[EXERCISE]
Search the records below for the word "will". Copy each line where it occurs.

INPUT DATA: Begin

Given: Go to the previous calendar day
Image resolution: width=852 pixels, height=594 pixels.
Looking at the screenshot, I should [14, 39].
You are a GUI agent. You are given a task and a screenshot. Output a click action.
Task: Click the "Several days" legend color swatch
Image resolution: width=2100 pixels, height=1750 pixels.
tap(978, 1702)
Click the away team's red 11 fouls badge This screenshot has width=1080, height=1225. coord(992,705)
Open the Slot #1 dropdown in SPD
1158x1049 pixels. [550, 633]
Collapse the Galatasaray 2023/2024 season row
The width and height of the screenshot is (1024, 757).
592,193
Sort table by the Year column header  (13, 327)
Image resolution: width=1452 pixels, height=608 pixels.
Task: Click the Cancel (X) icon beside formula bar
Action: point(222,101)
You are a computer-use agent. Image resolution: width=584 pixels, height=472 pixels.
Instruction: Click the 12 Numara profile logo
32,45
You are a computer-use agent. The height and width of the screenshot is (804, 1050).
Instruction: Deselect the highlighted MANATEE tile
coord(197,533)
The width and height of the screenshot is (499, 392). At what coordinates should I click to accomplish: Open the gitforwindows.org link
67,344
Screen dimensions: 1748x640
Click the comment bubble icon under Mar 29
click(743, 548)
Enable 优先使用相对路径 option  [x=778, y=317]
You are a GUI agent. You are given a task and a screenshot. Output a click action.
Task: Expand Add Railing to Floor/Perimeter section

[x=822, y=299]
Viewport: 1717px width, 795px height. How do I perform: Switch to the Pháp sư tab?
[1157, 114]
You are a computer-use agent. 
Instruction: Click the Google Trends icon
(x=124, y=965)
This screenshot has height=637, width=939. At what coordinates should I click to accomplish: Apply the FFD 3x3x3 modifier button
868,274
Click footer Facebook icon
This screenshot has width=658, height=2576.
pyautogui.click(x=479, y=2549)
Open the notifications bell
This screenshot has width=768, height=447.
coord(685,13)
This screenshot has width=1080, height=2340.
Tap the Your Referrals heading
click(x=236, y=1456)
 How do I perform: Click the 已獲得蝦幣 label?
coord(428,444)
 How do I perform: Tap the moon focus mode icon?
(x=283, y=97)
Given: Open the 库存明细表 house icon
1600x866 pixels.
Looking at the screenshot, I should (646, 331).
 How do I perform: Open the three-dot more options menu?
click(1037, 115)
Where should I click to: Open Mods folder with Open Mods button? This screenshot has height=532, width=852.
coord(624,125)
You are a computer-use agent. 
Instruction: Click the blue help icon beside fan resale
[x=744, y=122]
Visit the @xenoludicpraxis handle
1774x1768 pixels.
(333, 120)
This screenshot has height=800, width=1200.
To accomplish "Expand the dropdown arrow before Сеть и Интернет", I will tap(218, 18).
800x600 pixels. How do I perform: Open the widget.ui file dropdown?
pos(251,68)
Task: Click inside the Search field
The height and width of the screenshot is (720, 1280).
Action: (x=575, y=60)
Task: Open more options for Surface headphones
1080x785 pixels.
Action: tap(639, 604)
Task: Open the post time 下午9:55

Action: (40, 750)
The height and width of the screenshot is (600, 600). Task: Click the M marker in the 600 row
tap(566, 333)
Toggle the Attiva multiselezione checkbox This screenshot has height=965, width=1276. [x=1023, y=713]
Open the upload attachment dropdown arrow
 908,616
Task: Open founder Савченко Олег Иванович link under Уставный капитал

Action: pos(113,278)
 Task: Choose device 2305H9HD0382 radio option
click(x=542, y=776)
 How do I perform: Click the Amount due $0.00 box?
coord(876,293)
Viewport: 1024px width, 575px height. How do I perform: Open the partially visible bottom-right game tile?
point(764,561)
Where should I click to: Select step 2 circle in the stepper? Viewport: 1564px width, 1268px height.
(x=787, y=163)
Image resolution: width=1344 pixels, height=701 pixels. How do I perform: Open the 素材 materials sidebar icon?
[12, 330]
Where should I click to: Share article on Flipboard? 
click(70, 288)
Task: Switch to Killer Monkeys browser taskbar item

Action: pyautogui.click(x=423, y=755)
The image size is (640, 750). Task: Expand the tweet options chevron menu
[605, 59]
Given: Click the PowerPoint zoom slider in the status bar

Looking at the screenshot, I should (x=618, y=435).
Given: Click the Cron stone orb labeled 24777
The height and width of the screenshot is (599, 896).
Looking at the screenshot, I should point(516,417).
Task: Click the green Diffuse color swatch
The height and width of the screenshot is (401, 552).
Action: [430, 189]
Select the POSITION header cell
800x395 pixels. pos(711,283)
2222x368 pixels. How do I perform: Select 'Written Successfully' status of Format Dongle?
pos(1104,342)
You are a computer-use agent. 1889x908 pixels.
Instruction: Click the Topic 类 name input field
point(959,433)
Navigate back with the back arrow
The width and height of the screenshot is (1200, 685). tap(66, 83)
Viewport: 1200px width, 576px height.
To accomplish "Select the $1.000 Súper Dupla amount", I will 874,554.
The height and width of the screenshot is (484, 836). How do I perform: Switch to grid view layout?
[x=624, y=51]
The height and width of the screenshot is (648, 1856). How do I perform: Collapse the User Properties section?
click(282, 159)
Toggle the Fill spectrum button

INPUT DATA: End

[TASK SOLUTION]
To accomplish "Expand the dropdown arrow before Сеть и Интернет", I will tap(218, 18).
To accomplish "Select the $1.000 Súper Dupla amount", I will 874,554.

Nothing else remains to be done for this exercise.